── Excerpted records

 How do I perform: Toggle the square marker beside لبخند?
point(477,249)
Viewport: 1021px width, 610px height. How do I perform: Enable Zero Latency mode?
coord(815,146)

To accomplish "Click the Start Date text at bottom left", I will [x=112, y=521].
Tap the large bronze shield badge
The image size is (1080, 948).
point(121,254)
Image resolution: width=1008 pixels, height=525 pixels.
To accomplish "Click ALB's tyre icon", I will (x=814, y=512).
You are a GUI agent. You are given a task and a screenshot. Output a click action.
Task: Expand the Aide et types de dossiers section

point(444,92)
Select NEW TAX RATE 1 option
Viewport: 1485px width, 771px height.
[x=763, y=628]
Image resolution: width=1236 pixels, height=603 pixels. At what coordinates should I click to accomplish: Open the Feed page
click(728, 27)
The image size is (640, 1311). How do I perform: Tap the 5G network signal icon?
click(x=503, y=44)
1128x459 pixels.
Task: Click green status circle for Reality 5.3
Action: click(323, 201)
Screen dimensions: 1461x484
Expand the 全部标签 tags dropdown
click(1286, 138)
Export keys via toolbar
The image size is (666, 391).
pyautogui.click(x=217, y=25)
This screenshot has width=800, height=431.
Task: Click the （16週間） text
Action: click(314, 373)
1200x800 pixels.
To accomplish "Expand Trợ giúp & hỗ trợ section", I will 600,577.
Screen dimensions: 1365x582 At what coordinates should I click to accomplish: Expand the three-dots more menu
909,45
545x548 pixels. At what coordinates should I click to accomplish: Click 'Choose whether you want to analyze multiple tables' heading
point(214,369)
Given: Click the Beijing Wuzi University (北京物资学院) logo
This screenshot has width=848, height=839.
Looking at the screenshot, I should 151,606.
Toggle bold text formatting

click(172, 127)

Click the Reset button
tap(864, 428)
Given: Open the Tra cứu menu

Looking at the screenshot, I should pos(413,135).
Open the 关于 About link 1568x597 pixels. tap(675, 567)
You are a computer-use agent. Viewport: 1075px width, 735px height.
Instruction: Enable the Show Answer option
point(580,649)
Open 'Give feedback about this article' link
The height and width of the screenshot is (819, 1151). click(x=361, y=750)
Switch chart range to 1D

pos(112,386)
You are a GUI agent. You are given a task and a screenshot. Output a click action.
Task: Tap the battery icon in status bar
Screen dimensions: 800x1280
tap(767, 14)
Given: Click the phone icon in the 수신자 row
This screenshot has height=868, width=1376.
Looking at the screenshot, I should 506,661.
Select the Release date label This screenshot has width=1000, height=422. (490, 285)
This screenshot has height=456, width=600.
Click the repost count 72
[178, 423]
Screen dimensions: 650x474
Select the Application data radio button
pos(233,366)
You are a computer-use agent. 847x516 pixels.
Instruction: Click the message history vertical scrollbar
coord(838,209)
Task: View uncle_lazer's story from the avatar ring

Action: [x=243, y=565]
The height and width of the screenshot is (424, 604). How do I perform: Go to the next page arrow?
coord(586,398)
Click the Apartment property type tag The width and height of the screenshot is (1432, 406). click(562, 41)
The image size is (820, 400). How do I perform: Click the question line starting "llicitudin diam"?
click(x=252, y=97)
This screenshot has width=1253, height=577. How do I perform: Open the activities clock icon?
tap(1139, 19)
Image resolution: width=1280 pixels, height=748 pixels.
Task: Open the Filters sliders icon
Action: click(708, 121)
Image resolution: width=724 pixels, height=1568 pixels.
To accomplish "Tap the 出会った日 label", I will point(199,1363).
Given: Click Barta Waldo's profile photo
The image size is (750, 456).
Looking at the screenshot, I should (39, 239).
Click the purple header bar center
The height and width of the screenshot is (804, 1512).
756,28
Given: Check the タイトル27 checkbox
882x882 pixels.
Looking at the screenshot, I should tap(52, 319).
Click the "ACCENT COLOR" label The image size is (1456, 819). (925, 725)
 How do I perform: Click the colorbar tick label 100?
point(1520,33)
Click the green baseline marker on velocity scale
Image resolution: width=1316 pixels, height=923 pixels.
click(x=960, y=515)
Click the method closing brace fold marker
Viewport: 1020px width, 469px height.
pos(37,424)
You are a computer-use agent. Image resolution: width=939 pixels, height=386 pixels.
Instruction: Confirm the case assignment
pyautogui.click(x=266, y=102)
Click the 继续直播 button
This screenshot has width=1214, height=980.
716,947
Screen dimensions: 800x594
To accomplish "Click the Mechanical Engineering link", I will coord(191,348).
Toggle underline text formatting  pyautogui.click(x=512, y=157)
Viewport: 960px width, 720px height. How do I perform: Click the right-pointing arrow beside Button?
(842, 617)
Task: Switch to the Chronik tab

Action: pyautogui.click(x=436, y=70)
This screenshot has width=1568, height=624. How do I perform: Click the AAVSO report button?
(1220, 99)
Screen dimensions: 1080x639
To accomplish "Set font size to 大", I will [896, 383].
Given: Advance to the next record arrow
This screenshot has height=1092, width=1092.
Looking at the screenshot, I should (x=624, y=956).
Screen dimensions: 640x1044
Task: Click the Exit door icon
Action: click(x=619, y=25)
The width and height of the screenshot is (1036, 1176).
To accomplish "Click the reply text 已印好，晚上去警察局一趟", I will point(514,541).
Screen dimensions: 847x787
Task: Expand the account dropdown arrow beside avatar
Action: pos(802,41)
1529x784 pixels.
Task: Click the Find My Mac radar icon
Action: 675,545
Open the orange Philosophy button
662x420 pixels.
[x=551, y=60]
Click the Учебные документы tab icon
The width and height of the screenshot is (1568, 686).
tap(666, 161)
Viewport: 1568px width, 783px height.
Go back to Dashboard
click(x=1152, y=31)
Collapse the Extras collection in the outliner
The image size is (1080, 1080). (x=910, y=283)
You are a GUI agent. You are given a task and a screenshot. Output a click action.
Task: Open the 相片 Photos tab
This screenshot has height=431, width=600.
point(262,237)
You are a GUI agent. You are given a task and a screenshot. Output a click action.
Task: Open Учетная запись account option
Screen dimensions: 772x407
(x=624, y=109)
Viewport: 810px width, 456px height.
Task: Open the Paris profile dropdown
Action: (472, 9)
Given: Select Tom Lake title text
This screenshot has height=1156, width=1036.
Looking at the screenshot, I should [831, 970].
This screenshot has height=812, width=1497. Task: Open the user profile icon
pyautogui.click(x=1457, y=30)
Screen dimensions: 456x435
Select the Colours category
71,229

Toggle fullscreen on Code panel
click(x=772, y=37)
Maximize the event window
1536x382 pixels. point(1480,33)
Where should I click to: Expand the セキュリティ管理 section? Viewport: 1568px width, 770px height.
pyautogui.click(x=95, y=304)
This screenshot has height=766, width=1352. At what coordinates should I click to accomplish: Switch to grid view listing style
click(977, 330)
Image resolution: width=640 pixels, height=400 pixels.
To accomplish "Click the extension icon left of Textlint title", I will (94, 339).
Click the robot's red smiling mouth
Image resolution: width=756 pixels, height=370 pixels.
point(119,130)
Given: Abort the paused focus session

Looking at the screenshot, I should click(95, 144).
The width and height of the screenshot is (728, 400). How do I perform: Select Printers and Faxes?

────

#### Requirement:
Every line of the material is to be transcribed exactly.

#### Task result:
 How do I perform: Toggle the square marker beside لبخند?
point(477,249)
Viewport: 1021px width, 610px height. How do I perform: Enable Zero Latency mode?
coord(815,146)

To accomplish "Click the Start Date text at bottom left", I will [x=112, y=521].
Tap the large bronze shield badge
The image size is (1080, 948).
point(121,254)
Image resolution: width=1008 pixels, height=525 pixels.
To accomplish "Click ALB's tyre icon", I will (x=814, y=512).
You are a GUI agent. You are given a task and a screenshot. Output a click action.
Task: Expand the Aide et types de dossiers section

point(444,92)
Select NEW TAX RATE 1 option
Viewport: 1485px width, 771px height.
[x=763, y=628]
Image resolution: width=1236 pixels, height=603 pixels. At what coordinates should I click to accomplish: Open the Feed page
click(728, 27)
The image size is (640, 1311). How do I perform: Tap the 5G network signal icon?
click(x=503, y=44)
1128x459 pixels.
Task: Click green status circle for Reality 5.3
Action: click(323, 201)
Screen dimensions: 1461x484
Expand the 全部标签 tags dropdown
click(1286, 138)
Export keys via toolbar
The image size is (666, 391).
pyautogui.click(x=217, y=25)
This screenshot has width=800, height=431.
Task: Click the （16週間） text
Action: click(314, 373)
1200x800 pixels.
To accomplish "Expand Trợ giúp & hỗ trợ section", I will 600,577.
Screen dimensions: 1365x582 At what coordinates should I click to accomplish: Expand the three-dots more menu
909,45
545x548 pixels. At what coordinates should I click to accomplish: Click 'Choose whether you want to analyze multiple tables' heading
point(214,369)
Given: Click the Beijing Wuzi University (北京物资学院) logo
This screenshot has width=848, height=839.
Looking at the screenshot, I should 151,606.
Toggle bold text formatting

click(172, 127)

Click the Reset button
tap(864, 428)
Given: Open the Tra cứu menu

Looking at the screenshot, I should pos(413,135).
Open the 关于 About link 1568x597 pixels. tap(675, 567)
You are a computer-use agent. Viewport: 1075px width, 735px height.
Instruction: Enable the Show Answer option
point(580,649)
Open 'Give feedback about this article' link
The height and width of the screenshot is (819, 1151). click(x=361, y=750)
Switch chart range to 1D

pos(112,386)
You are a GUI agent. You are given a task and a screenshot. Output a click action.
Task: Tap the battery icon in status bar
Screen dimensions: 800x1280
tap(767, 14)
Given: Click the phone icon in the 수신자 row
This screenshot has height=868, width=1376.
Looking at the screenshot, I should 506,661.
Select the Release date label This screenshot has width=1000, height=422. (490, 285)
This screenshot has height=456, width=600.
Click the repost count 72
[178, 423]
Screen dimensions: 650x474
Select the Application data radio button
pos(233,366)
You are a computer-use agent. 847x516 pixels.
Instruction: Click the message history vertical scrollbar
coord(838,209)
Task: View uncle_lazer's story from the avatar ring

Action: [x=243, y=565]
The height and width of the screenshot is (424, 604). How do I perform: Go to the next page arrow?
coord(586,398)
Click the Apartment property type tag The width and height of the screenshot is (1432, 406). click(562, 41)
The image size is (820, 400). How do I perform: Click the question line starting "llicitudin diam"?
click(x=252, y=97)
This screenshot has width=1253, height=577. How do I perform: Open the activities clock icon?
tap(1139, 19)
Image resolution: width=1280 pixels, height=748 pixels.
Task: Open the Filters sliders icon
Action: click(708, 121)
Image resolution: width=724 pixels, height=1568 pixels.
To accomplish "Tap the 出会った日 label", I will point(199,1363).
Given: Click Barta Waldo's profile photo
The image size is (750, 456).
Looking at the screenshot, I should (39, 239).
Click the purple header bar center
The height and width of the screenshot is (804, 1512).
756,28
Given: Check the タイトル27 checkbox
882x882 pixels.
Looking at the screenshot, I should tap(52, 319).
Click the "ACCENT COLOR" label The image size is (1456, 819). (925, 725)
 How do I perform: Click the colorbar tick label 100?
point(1520,33)
Click the green baseline marker on velocity scale
Image resolution: width=1316 pixels, height=923 pixels.
click(x=960, y=515)
Click the method closing brace fold marker
Viewport: 1020px width, 469px height.
pos(37,424)
You are a computer-use agent. Image resolution: width=939 pixels, height=386 pixels.
Instruction: Confirm the case assignment
pyautogui.click(x=266, y=102)
Click the 继续直播 button
This screenshot has width=1214, height=980.
716,947
Screen dimensions: 800x594
To accomplish "Click the Mechanical Engineering link", I will coord(191,348).
Toggle underline text formatting  pyautogui.click(x=512, y=157)
Viewport: 960px width, 720px height. How do I perform: Click the right-pointing arrow beside Button?
(842, 617)
Task: Switch to the Chronik tab

Action: pyautogui.click(x=436, y=70)
This screenshot has width=1568, height=624. How do I perform: Click the AAVSO report button?
(1220, 99)
Screen dimensions: 1080x639
To accomplish "Set font size to 大", I will [896, 383].
Given: Advance to the next record arrow
This screenshot has height=1092, width=1092.
Looking at the screenshot, I should (x=624, y=956).
Screen dimensions: 640x1044
Task: Click the Exit door icon
Action: click(x=619, y=25)
The width and height of the screenshot is (1036, 1176).
To accomplish "Click the reply text 已印好，晚上去警察局一趟", I will point(514,541).
Screen dimensions: 847x787
Task: Expand the account dropdown arrow beside avatar
Action: pos(802,41)
1529x784 pixels.
Task: Click the Find My Mac radar icon
Action: 675,545
Open the orange Philosophy button
662x420 pixels.
[x=551, y=60]
Click the Учебные документы tab icon
The width and height of the screenshot is (1568, 686).
tap(666, 161)
Viewport: 1568px width, 783px height.
Go back to Dashboard
click(x=1152, y=31)
Collapse the Extras collection in the outliner
The image size is (1080, 1080). (x=910, y=283)
You are a GUI agent. You are given a task and a screenshot. Output a click action.
Task: Open the 相片 Photos tab
This screenshot has height=431, width=600.
point(262,237)
You are a GUI agent. You are given a task and a screenshot. Output a click action.
Task: Open Учетная запись account option
Screen dimensions: 772x407
(x=624, y=109)
Viewport: 810px width, 456px height.
Task: Open the Paris profile dropdown
Action: (472, 9)
Given: Select Tom Lake title text
This screenshot has height=1156, width=1036.
Looking at the screenshot, I should [831, 970].
This screenshot has height=812, width=1497. Task: Open the user profile icon
pyautogui.click(x=1457, y=30)
Screen dimensions: 456x435
Select the Colours category
71,229

Toggle fullscreen on Code panel
click(x=772, y=37)
Maximize the event window
1536x382 pixels. point(1480,33)
Where should I click to: Expand the セキュリティ管理 section? Viewport: 1568px width, 770px height.
pyautogui.click(x=95, y=304)
This screenshot has height=766, width=1352. At what coordinates should I click to accomplish: Switch to grid view listing style
click(977, 330)
Image resolution: width=640 pixels, height=400 pixels.
To accomplish "Click the extension icon left of Textlint title", I will (94, 339).
Click the robot's red smiling mouth
Image resolution: width=756 pixels, height=370 pixels.
point(119,130)
Given: Abort the paused focus session

Looking at the screenshot, I should click(95, 144).
The width and height of the screenshot is (728, 400). How do I perform: Select Printers and Faxes?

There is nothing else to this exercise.